------ PASSAGE SHOWN ------

A 3 hour workshop focused on the study of material culture for the interpretation of the past and present societies.
Ian Morris, Stanford University
Neil A. Silberman, Coherit Associates – University of Massachusetts Amherst
Dept. of Classical Studies, Art Art History and Visual Studies
Department of Religious Studies
Ian Morris: Monumental Wars
As far back as records go, we see the winners in wars destroying, desecrating, or carrying off as trophies monuments that the losers had set up in honor of their gods and heroes. This can be documented everywhere from Mesoamerica and the Middle East to China. However, in the later eighteenth century AD, western Europeans came up with a new way of treating defeated enemies’ monuments: they began studying them scientifically or carrying them off to set up in public-access museums, where scholars from all over the world could investigate them. Napoleon’s expedition to Egypt in 1798 is often seen as a decisive moment.
Both the ancient and the modern treatments created soft power for the victors, but while the older methods celebrated the victor’s power to destroy the enemy’s heritage, the newer presented victors as enlightened, legitimate because they were able to classify and explain the enemy’s culture within a universal scientific framework rather than just annihilate it. In the nineteenth century, imperialists competed to amass knowledge and fill world-class museums, and in the twentieth century, states that failed to conform to increasingly liberal approaches to other cultures’ pasts undermined their own legitimacy.
The US federal government’s tolerance since the early twentieth century of statues US to leading figures in the armed uprising against the Union was an unusual offshoot of the liberal tradition, and so too is the largely liberal twenty-first-century intolerance of them. I will compare both with developments in other countries, closing by asking whether the 250-year-old liberal technique of creating soft power by appropriating and valuing former enemies’ pasts is now evolving into new forms.

------

### AIM OF THE EXERCISE:
Extend the workshop abstract above on war and the treatment of defeated enemies' monuments, starting after its final sentence.

------ GIVEN DATA ------

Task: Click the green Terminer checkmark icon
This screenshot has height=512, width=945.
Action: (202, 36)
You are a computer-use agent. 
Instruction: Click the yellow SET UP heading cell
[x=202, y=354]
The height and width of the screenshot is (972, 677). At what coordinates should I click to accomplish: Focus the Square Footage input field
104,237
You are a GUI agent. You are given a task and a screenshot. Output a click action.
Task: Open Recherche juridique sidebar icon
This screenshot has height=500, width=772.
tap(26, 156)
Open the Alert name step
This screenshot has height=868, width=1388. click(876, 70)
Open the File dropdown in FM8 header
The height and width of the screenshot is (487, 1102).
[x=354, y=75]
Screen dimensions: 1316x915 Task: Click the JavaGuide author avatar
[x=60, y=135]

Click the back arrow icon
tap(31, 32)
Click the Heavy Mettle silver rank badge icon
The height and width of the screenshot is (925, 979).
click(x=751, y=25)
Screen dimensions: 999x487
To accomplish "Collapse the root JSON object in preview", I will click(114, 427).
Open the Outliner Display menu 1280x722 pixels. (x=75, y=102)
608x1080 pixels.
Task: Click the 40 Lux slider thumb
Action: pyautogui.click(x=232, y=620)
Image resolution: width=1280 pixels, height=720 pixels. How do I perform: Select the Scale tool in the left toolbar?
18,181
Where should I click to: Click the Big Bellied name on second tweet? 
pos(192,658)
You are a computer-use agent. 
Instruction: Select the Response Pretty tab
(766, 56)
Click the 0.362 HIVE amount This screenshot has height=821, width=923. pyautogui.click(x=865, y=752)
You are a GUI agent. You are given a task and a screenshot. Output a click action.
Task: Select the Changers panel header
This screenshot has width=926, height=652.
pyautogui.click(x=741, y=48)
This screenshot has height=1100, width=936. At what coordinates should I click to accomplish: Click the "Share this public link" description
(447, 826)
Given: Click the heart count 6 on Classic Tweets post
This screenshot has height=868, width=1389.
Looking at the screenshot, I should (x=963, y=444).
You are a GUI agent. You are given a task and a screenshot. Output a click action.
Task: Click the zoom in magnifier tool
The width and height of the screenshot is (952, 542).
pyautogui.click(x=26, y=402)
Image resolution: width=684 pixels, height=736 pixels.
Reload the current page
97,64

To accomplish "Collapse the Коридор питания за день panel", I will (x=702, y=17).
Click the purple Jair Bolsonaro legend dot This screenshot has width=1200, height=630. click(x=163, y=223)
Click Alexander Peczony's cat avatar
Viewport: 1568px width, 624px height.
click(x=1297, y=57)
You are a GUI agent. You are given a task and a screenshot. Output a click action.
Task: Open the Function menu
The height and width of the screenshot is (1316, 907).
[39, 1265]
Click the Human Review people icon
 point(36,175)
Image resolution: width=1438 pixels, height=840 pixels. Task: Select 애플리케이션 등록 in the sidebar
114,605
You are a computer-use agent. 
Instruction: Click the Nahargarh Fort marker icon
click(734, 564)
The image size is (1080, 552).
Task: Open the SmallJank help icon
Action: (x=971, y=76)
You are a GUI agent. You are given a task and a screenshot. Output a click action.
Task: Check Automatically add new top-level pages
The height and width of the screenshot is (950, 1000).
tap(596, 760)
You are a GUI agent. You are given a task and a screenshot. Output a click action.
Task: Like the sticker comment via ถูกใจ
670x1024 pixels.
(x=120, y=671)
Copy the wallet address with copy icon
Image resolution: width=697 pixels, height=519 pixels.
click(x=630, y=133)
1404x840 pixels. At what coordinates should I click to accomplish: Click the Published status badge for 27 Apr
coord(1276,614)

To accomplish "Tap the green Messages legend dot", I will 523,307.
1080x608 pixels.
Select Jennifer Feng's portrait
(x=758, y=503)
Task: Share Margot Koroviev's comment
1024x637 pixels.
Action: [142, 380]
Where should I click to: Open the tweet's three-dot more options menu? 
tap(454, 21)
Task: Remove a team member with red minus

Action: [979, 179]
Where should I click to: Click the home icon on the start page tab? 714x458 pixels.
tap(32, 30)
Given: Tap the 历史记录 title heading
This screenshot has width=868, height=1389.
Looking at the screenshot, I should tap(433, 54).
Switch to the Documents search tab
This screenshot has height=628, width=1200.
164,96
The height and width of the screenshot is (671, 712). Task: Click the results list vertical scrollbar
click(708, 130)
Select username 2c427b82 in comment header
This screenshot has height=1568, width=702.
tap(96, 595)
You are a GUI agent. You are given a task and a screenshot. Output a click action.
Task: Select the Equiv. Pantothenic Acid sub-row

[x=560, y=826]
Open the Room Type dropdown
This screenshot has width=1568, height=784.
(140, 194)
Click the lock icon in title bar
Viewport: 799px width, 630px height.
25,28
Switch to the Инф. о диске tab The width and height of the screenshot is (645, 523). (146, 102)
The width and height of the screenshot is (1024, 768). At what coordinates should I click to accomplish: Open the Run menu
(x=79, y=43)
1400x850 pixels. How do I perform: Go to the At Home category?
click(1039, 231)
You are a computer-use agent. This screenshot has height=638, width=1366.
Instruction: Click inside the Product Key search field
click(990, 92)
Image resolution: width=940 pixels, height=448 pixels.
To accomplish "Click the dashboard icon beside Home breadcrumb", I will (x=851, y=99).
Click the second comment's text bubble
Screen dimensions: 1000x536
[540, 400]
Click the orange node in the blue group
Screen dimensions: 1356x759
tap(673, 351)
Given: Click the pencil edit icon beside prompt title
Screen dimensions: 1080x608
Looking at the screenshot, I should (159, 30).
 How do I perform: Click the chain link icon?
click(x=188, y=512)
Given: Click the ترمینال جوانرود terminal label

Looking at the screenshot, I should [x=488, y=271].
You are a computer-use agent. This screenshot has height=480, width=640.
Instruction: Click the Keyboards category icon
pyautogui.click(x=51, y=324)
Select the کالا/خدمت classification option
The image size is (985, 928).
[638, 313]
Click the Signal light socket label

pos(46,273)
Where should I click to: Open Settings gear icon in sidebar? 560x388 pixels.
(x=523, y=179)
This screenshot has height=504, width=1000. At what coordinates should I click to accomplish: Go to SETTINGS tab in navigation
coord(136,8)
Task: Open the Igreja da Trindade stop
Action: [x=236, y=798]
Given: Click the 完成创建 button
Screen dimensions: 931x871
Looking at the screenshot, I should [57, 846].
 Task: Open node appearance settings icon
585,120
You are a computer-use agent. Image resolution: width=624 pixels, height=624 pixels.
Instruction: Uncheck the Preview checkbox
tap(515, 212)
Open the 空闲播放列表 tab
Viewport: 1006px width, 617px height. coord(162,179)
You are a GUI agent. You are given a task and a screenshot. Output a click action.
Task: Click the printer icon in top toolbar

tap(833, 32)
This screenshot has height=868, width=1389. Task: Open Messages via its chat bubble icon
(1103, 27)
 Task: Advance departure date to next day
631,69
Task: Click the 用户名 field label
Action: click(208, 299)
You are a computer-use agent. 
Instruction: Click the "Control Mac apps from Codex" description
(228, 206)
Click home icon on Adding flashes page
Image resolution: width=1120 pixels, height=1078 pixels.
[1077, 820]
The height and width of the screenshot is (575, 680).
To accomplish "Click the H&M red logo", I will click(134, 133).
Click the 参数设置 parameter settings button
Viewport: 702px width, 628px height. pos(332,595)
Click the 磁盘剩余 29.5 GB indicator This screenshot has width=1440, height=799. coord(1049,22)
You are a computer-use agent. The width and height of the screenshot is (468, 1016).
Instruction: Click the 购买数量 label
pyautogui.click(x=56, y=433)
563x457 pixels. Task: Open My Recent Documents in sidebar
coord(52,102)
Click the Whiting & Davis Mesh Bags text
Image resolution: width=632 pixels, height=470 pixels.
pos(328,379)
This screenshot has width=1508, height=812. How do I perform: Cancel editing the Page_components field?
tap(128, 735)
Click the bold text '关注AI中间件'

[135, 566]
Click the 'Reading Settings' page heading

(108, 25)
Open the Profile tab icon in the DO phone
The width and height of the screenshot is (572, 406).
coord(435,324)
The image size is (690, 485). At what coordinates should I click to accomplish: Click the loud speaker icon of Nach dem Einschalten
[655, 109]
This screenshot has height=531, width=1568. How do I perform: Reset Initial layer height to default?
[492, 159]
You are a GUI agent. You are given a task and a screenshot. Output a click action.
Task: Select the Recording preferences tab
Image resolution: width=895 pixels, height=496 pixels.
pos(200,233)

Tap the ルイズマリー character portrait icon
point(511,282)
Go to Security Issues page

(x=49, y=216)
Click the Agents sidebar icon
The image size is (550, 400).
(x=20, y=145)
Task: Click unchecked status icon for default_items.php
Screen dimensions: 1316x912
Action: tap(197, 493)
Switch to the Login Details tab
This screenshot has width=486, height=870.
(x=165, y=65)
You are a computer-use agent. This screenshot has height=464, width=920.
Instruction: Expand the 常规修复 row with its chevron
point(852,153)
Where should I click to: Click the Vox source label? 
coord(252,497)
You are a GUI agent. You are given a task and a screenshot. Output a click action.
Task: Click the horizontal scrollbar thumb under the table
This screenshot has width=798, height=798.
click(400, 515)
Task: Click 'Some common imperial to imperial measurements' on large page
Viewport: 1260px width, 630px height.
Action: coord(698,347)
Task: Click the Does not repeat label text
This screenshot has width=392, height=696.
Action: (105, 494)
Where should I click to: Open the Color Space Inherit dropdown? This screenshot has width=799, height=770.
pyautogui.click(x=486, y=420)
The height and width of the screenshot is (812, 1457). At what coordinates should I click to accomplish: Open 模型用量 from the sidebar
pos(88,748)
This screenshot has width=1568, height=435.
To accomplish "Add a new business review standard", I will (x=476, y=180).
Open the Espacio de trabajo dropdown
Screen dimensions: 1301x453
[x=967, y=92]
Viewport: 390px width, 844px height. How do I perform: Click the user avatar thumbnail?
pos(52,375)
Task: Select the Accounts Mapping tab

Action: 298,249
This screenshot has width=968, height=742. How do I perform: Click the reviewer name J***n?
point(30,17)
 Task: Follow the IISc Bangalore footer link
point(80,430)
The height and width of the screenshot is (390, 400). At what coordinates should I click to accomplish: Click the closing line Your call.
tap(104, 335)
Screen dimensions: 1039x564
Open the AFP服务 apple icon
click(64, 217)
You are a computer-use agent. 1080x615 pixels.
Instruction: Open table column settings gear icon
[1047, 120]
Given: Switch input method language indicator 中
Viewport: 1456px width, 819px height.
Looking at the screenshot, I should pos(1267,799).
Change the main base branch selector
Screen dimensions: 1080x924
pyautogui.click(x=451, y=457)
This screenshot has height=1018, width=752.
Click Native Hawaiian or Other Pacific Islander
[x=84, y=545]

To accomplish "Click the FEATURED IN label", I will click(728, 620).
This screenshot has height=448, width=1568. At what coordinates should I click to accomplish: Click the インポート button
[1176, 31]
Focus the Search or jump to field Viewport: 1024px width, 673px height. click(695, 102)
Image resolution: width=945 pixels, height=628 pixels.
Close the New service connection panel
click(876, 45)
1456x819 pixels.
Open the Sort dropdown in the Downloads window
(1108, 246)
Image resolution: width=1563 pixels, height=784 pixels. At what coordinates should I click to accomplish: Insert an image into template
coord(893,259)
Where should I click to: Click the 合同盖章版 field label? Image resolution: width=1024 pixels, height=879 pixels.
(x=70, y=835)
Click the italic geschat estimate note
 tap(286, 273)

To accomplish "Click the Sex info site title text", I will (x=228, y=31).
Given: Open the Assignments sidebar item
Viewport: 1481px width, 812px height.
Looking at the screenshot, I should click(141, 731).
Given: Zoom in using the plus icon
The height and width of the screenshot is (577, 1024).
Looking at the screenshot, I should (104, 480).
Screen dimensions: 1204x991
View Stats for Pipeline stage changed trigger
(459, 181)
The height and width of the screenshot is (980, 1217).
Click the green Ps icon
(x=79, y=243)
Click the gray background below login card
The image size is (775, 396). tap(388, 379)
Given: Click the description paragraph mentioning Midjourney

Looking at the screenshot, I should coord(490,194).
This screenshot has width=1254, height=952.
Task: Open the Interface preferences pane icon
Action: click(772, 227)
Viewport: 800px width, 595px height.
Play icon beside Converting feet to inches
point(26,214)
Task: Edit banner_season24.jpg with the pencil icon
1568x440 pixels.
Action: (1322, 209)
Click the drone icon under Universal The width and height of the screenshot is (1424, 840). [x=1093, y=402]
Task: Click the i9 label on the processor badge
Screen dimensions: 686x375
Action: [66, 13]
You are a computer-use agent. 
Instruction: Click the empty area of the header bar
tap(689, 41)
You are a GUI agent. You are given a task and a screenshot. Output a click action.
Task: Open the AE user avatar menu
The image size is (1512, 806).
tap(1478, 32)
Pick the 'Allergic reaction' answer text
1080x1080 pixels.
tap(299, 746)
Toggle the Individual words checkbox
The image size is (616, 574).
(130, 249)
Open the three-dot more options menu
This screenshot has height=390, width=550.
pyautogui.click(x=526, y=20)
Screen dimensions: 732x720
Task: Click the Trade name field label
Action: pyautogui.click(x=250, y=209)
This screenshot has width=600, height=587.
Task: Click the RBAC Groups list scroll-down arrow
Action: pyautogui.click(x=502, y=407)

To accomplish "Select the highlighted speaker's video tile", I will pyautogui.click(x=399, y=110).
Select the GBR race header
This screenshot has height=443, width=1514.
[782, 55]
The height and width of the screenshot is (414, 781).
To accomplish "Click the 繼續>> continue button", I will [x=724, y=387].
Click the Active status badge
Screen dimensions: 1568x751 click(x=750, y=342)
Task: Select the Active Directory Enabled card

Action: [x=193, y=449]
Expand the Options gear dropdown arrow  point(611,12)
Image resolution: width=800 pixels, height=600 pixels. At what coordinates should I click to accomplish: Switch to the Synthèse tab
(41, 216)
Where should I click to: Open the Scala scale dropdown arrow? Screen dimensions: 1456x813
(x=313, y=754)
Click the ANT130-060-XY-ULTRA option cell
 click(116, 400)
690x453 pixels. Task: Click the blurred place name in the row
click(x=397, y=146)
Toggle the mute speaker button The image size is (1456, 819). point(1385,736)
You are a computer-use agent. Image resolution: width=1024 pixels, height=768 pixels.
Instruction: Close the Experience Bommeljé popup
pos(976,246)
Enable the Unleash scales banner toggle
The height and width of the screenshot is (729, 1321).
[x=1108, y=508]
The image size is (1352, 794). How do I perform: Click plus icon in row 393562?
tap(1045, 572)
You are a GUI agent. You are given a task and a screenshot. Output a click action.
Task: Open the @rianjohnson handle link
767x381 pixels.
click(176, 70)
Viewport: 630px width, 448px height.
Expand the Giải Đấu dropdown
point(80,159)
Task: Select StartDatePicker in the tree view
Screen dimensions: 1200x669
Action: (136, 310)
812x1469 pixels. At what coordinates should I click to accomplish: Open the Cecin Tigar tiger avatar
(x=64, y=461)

------

### FINAL RESULT:
Ian Morris is a historian and archaeologist. He has dug in Britain, Greece, and Italy, most recently as director of Stanford’s excavation at Monte Polizzo, a native Sicilian site from the age of Greek colonization. He began his career studying the rise of the Greek city-state, then moved on to ancient economics, and now works on global history since the Ice Age. He has published fourteen books. One of them, Why the West Rules–For Now (2010), has been translated into thirteen languages, and the most recent, Foragers, Farmers, and Fossil Fuels: How Human Values Evolve (2015), into six. In addition to digging and writing, he regularly speaks to academic, business, government, and strategy groups, and has been a visiting professor in the University of Zurich’s executive MBA program. At Stanford he has served as chair of the Classics department, director of the Archaeology Center, and Senior Associate Dean of Humanities and Sciences. He has held several research awards, including Guggenheim and Andrew Carnegie fellowships, and has won a Dean’s Award for excellence in teaching and several literary prizes. He is also a fellow of the British Academy, the Society of Antiquaries, and the Secular Policy Institute, and is a contributing editor at Stratfor, a stratgic forecasting company.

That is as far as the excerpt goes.